BDDK verilerinden yaptığımız analize göre, hem mevduatta, hem de kredide yüzde 1'lik (hatta yüzde 1'i bulmayan) bir azınlığın hakimiyeti belirginlik kazanmış...
BDDK, Türkiye'de yaklaşık 78 milyon hesap cüzdanının olduğunu ve bu cüzdan sahiplerinin 151 katrilyon lira ya da 112 milyar dolar mevduatı olduğunu belirtiyor.
Ancak bu 78 milyon cüzdandan 429 bini yani yüzde yarımından (yüzde 1 bile değil) biraz fazlasına sahip olanlar, mevduatın yüzde 62'sine sahipler.
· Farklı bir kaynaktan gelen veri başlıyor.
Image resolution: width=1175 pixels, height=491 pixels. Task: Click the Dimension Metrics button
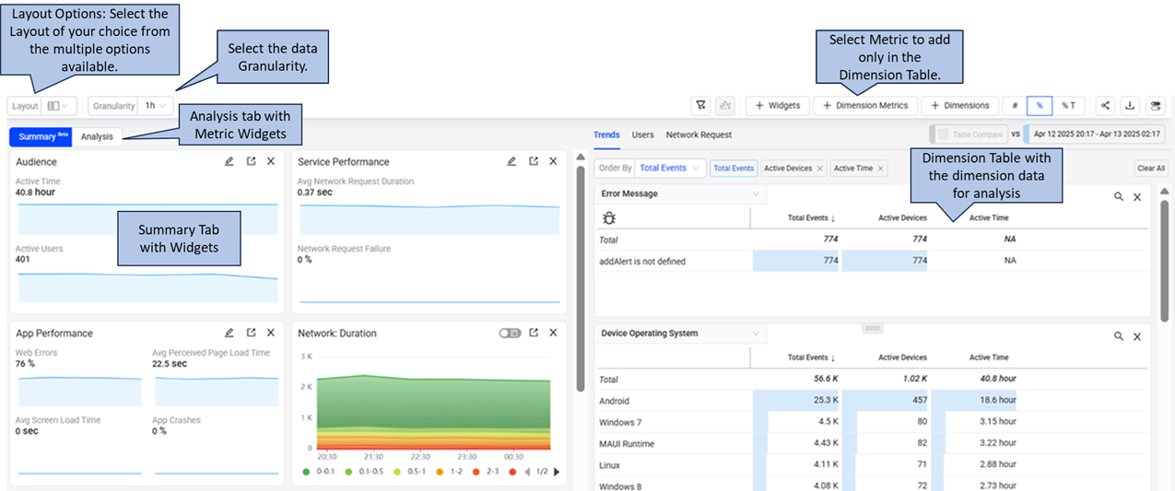tap(865, 106)
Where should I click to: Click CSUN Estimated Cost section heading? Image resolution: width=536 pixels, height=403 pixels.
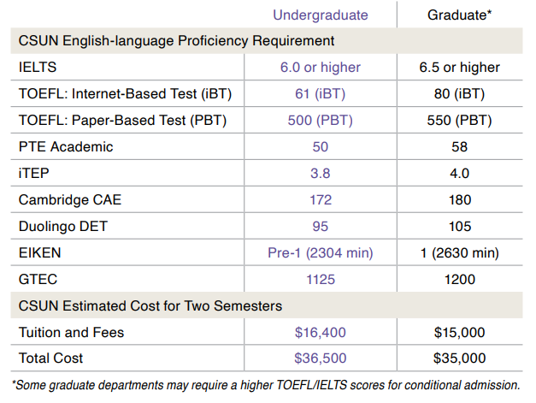150,305
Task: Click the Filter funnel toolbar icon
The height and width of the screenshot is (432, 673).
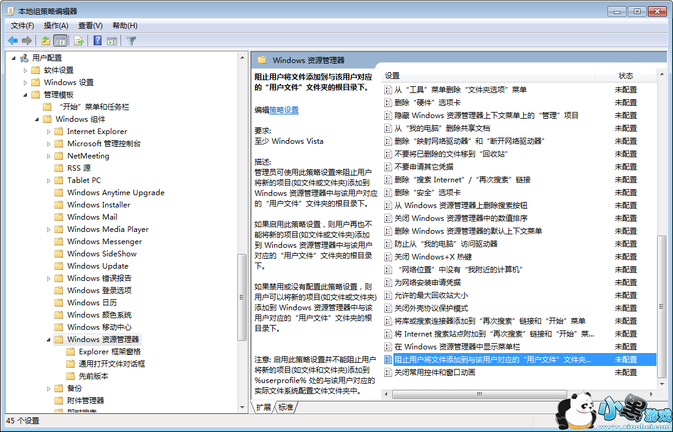Action: point(131,41)
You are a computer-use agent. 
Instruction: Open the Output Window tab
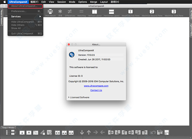click(x=9, y=127)

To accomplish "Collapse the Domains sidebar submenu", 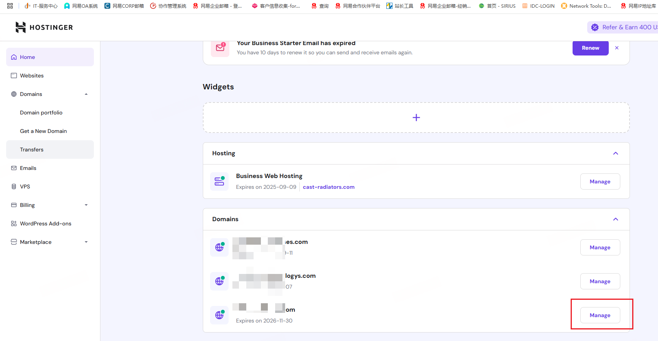I will (x=86, y=94).
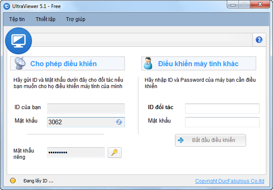Click the UltraViewer title bar app icon

click(x=7, y=6)
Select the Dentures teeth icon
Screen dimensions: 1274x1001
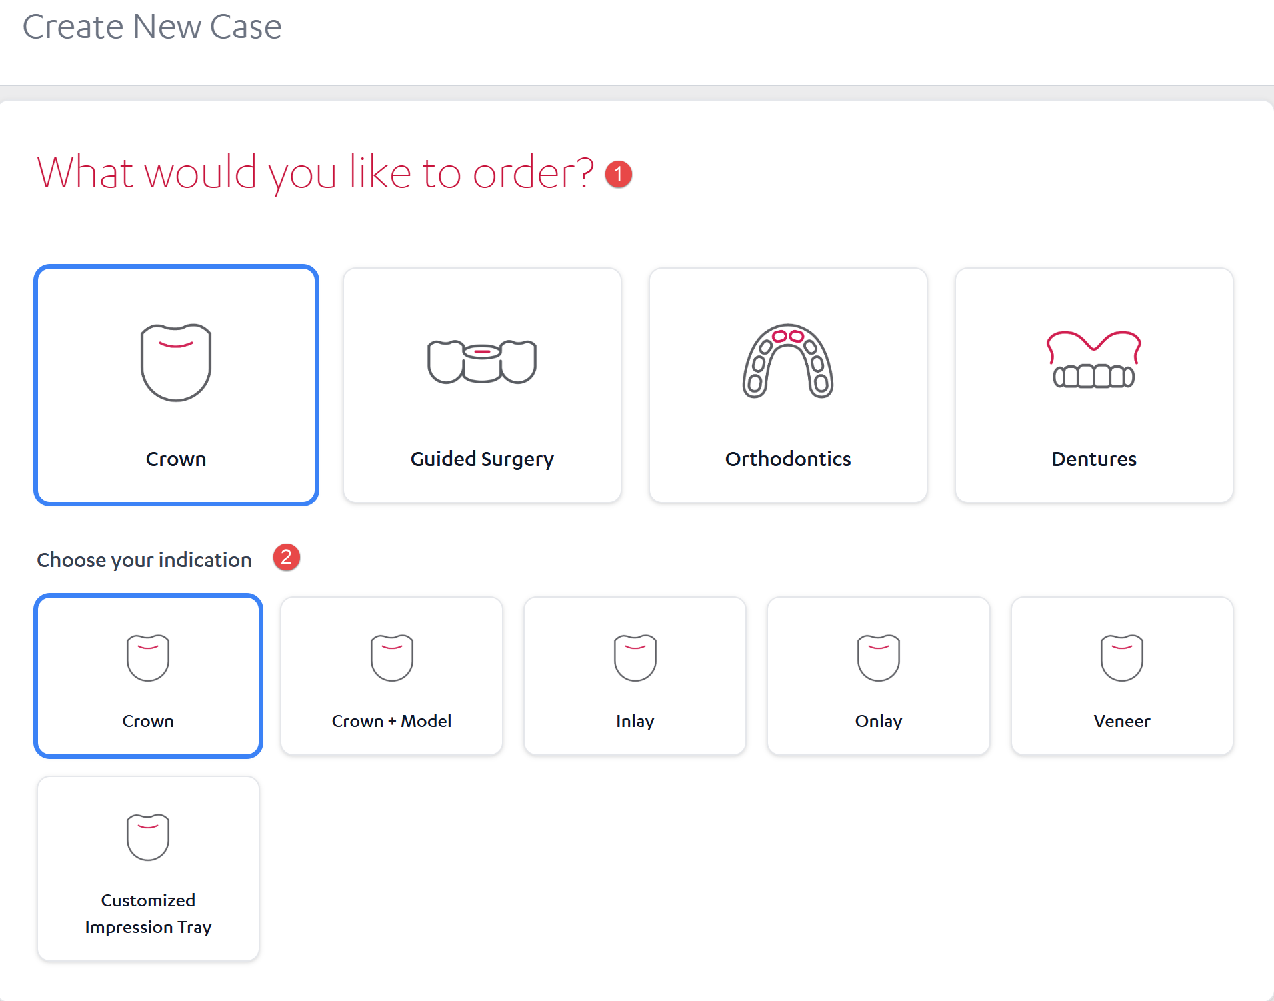tap(1094, 359)
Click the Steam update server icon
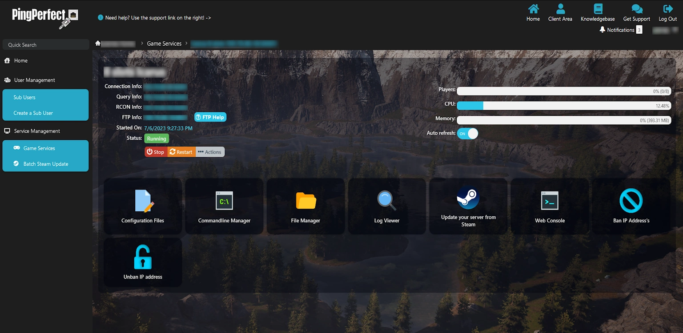The width and height of the screenshot is (683, 333). (x=468, y=198)
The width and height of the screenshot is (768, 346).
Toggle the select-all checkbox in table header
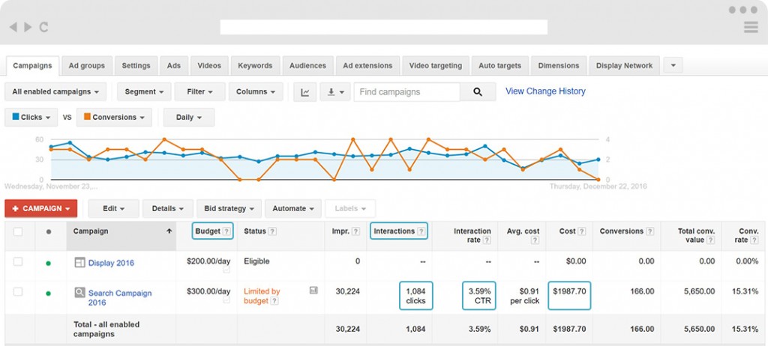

Cüzdan sahiplerinin yüzde 2.3'ü ise, toplam mevduatın yüzde 83'ünün sahibiler. Yani 112 milyar dolarlık banka mevduatının yaklaşık 93 milyar doları bu yüzde 2.3'lük azınlığa ait.
Krediler de yüzde 1'e ..
Gelelim kredilere... BDDK verilerine göre, 2003'te 17 milyon kredi işlemi gerçekleşmiş ve 47 milyar dolar kredi kullanılmış. Peki kredi kullanımındaki görünüm nasıl?
Burada da kredi işlemlerinin yüzde 0.3'ünü ya da binde 3'ünü gerçekleştirenlerin kredilerin yüzde 72'sini oluşturan yaklaşık 34 milyar doları kullandıklarını görüyoruz.
Hem mevduattaki cüzdan sayısı hem de kredi işlemlerindeki sayıyı, "kişi" olarak okuma yanlışına düşmeyin.
Bunlar, bu kadar kişi değil, bu kadar cüzdan ve kredi kullanma işlemi, Gerçekte, yüzde 1'in, hatta yüzde yarımın çok çok daha altında "kişi"ler ve "aileler" bu cüzdanların, bu servetin sahibi.
Borsada yüzde 1 egemenliği
"Piyasa"nın önemli ayağı borsaya gelince de durum farklı değil. Takasbank verilerine göre, Borsanın 2003 portföyü 18 milyar dolar ve yatırımcı sayısı 1 milyon dolayında.
Ama bunlardan yüzde 1'lik bir azınlık ya da 10 bin yatırımcı, borsa portföyünün yüzde 77'sine sahip. Yatırımcıların binde 1'i ise borsa portföyünün yüzde 64'ünü ellerinde tutuyorlar.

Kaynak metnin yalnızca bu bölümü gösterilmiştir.